Er spießt eine Gabel Pommes auf und fängt an zu essen, während sie sich die Serviette glatt streicht. Immer und immer wieder. Ihre Atmung ist leicht aus dem Takt geraten.
Er ist mit mir zusammen, plötzlich ist ihre Stimme giftig und voller Hohn. Nur, falls du das vergessen hast.
Er zuckt sichtlich zusammen und seine Augen weiten sich. Er kaut und schluckt, spießt die nächste Portion auf und wiederholt das Ganze nochmal.
Sie bestellt sich einen Rotwein und fährt sich kurz übers Gesicht. Ihr Teller ist unberührt.
Hey, sagt sie auf einmal, hey. Und dann streckt sie ihre Hand aus, stützt den Ellenbogen auf dem blütenweißen Fleck Tischtuch zwischen ihren Tellern ab und umfasst seine verkrampfte Hand mitsamt Gabel.
Er ist mit mir zusammen, aber er liebt dich. Sie lächelt, und diesmal ist das Lächeln nicht zu deuten. Sein Griff um das Besteck lockert sich ein wenig und er legt es nieder, um ihre Hand zu nehmen.
Das ist nicht wahr, sagt er, und krächzt dabei ein bisschen. Du gehörst zu ihm. Ich bin nur... ein Freund.
Sie grinst plötzlich, löst ihre Hände auseinander und fängt an mit erstaunlicher Geschwindigkeit zu essen. Weißt du, es ist fast schon lustig, meint sie, und das erste Glucksen kommt schon ihre Kehle hochgerollt. Das gleiche redet er sich auch immer ein. Du bist ja nur ein Freund, das bedeutet ja gar nichts und so weiter... Sie lacht auf und schneidet sich ein Stück von ihrem Filet herunter.
Er sitzt nur da und sieht sie verständnislos an.
Verstehst du?, fragt sie mit der Gabel wedelnd. Ich fülle nur die Lücken für dich auf!
Nein, meint er schließlich. Nein, so ist es sicher nicht. Er geht immer zu dir zurück. Ich bin... Bankdrücker. Ich warte auf Einsatz.
Ihr mit eurem Fußball, schnaubt sie. Er kommt zu mir weil ich... sowas wie Normalität bin. Verstehst du?
Eben, sagt er leise.
Nein. Wenn nicht dieser verdammte Fußball wäre, würde ich doch längst nicht mehr mit ihm zusammen sein. Sie schiebt ihren Teller zur Seite und nimmt ein paar Schlucke von ihrem Wein. Wenn er nicht Profi wäre, und du auch nicht...

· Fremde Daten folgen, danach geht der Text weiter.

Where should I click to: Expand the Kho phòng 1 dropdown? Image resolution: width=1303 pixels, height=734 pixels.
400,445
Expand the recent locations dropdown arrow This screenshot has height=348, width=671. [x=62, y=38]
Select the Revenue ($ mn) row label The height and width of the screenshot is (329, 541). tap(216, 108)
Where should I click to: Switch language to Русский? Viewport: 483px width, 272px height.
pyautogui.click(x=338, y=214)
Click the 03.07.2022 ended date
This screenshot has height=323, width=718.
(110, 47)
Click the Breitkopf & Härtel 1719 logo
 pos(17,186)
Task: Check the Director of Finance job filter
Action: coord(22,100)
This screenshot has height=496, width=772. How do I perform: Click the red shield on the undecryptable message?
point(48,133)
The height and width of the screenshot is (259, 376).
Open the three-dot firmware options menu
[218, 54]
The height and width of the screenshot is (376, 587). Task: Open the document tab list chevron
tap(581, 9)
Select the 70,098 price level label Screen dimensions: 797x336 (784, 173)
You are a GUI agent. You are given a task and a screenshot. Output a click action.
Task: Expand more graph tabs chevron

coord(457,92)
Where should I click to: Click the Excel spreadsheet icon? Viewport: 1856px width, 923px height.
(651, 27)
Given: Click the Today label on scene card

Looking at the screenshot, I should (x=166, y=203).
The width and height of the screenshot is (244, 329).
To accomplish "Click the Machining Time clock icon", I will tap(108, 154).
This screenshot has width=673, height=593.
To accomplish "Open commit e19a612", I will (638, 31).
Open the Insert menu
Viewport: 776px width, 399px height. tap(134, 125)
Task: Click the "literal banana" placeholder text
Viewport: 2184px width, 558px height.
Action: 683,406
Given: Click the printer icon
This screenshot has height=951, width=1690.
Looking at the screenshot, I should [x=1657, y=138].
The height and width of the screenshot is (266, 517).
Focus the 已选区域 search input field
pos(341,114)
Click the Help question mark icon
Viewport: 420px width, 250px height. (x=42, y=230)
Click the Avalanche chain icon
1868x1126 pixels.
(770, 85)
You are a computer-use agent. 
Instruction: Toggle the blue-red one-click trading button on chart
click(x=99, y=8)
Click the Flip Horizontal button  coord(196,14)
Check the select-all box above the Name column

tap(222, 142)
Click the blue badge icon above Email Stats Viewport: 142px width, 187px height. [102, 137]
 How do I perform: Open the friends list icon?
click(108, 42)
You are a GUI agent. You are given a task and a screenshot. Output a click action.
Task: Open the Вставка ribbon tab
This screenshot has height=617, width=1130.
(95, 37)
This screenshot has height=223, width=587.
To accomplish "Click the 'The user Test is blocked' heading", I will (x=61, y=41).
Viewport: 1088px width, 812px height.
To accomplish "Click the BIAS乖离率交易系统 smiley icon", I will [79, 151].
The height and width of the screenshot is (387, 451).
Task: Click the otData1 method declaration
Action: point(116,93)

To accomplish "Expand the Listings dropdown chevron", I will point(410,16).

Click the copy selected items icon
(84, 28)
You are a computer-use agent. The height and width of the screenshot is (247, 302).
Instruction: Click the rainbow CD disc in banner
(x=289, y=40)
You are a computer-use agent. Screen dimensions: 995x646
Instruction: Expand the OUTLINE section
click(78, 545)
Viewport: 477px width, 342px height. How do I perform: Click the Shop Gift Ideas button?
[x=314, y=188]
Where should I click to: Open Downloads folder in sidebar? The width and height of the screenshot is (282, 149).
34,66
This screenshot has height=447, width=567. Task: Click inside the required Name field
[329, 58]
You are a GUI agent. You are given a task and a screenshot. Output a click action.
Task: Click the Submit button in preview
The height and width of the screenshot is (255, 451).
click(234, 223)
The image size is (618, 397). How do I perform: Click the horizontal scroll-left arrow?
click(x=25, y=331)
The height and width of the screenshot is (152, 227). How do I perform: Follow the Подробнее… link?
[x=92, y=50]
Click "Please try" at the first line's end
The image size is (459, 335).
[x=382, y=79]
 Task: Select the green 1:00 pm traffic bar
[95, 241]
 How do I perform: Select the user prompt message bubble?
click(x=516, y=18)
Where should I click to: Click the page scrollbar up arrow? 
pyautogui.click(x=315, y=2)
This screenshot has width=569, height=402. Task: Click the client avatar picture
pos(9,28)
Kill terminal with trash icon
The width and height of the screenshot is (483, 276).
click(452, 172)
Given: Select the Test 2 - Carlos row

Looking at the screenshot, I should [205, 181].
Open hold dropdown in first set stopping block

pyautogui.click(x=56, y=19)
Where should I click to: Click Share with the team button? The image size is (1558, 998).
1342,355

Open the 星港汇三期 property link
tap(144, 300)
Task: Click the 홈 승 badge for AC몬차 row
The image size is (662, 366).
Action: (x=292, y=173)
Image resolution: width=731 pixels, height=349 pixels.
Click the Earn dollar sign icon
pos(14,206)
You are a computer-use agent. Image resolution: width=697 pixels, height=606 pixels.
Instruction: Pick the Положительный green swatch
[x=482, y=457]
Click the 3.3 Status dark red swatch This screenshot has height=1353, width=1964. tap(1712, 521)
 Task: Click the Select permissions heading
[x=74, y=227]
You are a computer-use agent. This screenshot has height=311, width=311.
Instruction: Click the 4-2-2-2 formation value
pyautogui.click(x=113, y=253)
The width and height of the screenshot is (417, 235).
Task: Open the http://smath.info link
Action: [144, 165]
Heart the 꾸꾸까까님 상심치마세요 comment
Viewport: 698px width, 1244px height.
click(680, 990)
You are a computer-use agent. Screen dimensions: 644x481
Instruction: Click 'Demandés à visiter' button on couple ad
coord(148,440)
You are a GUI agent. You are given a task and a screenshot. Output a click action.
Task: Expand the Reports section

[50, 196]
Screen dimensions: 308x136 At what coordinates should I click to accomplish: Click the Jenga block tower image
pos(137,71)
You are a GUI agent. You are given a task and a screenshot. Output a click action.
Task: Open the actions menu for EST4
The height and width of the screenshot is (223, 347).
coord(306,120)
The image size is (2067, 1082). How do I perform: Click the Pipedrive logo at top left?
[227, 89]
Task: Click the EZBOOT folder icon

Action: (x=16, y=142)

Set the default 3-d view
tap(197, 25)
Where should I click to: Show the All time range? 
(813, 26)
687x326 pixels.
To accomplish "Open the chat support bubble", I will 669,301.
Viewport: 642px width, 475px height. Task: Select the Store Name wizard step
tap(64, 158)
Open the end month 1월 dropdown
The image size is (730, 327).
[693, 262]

Aber das sind wir nunmal, murmelt er. Das lässt sich nicht mehr ändern. Seine Augen hält er auf seinen leeren Teller gerichtet, mit der linken Hand versucht er das Besteck auf die richtige Position zu schieben.
Das, meint sie leise, ist nicht der Punkt. Der Punkt ist, dass er als Fußballer keine Wahl hat. Wenn er eine hätte... sie senkt ihren Blick und lässt den Rotwein in ihrem Glas hin und her schwappen.
Ich bin zweite Wahl, sagt er nur.
Ich dann auch, flüstert sie zurück.
Er wirft einen Blick auf seine Armbanduhr und nimmt sie ab. Sie trinkt ihr Glas aus und betupft sich den Mund mit der glatten Serviette, nimmt einen Lippenpflegestift aus der Handtasche. Er bezahlt, sie protestiert nicht.
Dann stehen sie beide auf und gehen aus dem Lokal, in die Dunkelheit des frühen Abends.